● **Task details**
Find the line with "Moment Wide Lens (21, 609)" in the records below. Copy it and every line after it, up to and including the line with "Geografías del audiovisual".

(Dataset records begins)

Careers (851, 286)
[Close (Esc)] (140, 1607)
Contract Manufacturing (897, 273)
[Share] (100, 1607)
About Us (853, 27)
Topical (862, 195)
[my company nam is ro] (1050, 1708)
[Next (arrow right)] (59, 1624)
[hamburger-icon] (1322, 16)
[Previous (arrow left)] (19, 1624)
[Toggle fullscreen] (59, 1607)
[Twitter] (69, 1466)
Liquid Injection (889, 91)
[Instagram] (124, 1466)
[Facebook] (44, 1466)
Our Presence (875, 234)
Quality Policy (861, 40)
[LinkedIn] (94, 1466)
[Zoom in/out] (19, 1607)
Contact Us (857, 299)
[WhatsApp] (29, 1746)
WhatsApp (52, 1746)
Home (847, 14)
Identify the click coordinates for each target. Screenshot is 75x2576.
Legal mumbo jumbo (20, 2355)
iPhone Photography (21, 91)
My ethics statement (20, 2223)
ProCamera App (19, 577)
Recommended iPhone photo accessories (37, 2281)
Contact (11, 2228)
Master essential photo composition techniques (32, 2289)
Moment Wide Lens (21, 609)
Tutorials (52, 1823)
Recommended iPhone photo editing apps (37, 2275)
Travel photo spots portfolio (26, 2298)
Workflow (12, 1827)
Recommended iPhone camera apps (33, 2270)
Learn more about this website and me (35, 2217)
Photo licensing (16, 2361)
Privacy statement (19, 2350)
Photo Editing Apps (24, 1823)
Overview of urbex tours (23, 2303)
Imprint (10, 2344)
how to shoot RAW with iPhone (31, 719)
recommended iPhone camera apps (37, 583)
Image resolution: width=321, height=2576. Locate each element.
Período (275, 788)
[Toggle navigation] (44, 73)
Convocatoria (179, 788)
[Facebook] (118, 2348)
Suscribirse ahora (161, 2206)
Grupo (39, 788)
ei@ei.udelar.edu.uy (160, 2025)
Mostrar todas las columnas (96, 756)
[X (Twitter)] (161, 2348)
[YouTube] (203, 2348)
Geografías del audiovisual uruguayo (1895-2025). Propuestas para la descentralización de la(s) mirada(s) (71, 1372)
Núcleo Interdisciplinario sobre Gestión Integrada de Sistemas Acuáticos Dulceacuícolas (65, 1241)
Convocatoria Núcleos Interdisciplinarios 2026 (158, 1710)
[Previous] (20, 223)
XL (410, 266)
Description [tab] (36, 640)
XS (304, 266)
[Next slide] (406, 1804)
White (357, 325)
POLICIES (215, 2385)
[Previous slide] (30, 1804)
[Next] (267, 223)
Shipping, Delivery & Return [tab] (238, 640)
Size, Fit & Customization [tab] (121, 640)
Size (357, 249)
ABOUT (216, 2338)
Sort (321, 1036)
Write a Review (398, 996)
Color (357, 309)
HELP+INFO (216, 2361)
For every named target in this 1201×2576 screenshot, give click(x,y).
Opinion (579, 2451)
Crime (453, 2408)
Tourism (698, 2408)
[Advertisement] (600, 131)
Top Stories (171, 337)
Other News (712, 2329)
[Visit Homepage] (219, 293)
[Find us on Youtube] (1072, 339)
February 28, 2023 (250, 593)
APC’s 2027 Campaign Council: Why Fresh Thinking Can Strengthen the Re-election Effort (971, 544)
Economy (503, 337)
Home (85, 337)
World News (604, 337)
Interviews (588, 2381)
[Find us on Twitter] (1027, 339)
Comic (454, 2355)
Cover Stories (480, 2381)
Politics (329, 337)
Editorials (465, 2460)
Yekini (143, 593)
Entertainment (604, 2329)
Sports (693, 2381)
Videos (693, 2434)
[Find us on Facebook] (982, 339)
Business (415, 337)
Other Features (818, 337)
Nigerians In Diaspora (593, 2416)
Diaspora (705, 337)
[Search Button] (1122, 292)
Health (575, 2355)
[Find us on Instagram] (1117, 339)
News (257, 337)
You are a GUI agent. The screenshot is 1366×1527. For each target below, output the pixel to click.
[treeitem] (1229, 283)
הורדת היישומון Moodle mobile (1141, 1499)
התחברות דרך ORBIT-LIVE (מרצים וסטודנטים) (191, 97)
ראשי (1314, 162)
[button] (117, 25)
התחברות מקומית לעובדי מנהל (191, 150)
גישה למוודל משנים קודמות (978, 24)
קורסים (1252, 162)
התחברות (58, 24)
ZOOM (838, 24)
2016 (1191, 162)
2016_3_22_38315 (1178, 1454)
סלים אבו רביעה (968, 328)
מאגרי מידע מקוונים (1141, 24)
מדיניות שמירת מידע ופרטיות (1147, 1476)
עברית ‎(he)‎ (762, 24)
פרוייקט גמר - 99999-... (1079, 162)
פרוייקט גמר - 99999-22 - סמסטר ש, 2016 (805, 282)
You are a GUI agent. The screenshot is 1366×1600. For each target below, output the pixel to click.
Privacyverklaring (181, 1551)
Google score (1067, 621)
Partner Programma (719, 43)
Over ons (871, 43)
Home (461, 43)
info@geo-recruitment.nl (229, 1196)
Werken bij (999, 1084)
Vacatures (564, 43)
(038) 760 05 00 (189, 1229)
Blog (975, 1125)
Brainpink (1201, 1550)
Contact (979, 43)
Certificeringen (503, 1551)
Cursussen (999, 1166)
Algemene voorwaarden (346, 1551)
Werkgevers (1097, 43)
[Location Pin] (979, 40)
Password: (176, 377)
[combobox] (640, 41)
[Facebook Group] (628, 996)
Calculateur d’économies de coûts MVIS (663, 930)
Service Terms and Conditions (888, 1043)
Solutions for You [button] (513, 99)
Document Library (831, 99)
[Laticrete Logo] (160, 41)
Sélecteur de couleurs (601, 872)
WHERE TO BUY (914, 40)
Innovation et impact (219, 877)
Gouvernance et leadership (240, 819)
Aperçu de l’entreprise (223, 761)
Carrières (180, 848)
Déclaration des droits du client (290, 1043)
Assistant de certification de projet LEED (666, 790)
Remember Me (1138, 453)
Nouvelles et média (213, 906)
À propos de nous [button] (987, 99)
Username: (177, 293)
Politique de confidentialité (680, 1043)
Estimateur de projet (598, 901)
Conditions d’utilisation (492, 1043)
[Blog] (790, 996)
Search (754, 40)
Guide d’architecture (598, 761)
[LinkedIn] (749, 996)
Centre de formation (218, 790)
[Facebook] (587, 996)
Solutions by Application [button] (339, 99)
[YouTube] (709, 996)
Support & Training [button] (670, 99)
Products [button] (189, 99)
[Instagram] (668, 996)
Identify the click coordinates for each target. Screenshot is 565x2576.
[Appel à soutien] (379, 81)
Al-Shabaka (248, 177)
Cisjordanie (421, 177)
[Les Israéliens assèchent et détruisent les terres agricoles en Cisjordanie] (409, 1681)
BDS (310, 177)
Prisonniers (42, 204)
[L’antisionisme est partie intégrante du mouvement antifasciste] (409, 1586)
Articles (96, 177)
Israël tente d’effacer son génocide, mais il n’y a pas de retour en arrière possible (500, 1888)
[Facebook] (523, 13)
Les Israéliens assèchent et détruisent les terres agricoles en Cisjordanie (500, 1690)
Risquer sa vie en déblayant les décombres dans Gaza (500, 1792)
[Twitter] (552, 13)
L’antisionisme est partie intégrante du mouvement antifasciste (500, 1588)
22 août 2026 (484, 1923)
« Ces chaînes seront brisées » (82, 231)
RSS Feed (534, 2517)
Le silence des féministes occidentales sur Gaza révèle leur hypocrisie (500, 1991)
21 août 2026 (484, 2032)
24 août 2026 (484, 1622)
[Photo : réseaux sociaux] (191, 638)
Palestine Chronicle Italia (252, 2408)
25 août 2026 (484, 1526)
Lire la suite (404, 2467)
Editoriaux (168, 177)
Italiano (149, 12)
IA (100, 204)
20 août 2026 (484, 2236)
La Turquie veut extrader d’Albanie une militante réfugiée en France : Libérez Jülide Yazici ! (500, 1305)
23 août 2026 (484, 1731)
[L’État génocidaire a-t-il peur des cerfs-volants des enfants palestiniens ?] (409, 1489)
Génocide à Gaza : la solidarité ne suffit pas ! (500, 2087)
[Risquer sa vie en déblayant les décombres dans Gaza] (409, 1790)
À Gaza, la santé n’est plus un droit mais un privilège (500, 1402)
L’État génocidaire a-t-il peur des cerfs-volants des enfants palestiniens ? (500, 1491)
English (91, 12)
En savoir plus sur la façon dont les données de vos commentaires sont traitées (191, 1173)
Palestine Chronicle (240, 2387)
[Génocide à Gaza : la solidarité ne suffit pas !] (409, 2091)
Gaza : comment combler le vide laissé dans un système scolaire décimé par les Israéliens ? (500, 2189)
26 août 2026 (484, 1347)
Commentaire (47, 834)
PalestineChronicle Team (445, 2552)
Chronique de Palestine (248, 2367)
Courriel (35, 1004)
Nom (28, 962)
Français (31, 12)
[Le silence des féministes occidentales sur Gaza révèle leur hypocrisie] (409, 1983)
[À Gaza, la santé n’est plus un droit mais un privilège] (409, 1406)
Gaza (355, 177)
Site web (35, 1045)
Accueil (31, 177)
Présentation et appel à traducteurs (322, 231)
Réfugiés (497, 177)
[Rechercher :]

(Dataset records ends)

● **Task response**
Moment Wide Lens (21, 609)
Tutorials (52, 1823)
Recommended iPhone photo editing apps (37, 2275)
Travel photo spots portfolio (26, 2298)
Workflow (12, 1827)
Recommended iPhone camera apps (33, 2270)
Learn more about this website and me (35, 2217)
Photo licensing (16, 2361)
Privacy statement (19, 2350)
Photo Editing Apps (24, 1823)
Overview of urbex tours (23, 2303)
Imprint (10, 2344)
how to shoot RAW with iPhone (31, 719)
recommended iPhone camera apps (37, 583)
Image resolution: width=321, height=2576. Locate each element.
Período (275, 788)
[Toggle navigation] (44, 73)
Convocatoria (179, 788)
[Facebook] (118, 2348)
Suscribirse ahora (161, 2206)
Grupo (39, 788)
ei@ei.udelar.edu.uy (160, 2025)
Mostrar todas las columnas (96, 756)
[X (Twitter)] (161, 2348)
[YouTube] (203, 2348)
Geografías del audiovisual uruguayo (1895-2025). Propuestas para la descentralización de la(s) mirada(s) (71, 1372)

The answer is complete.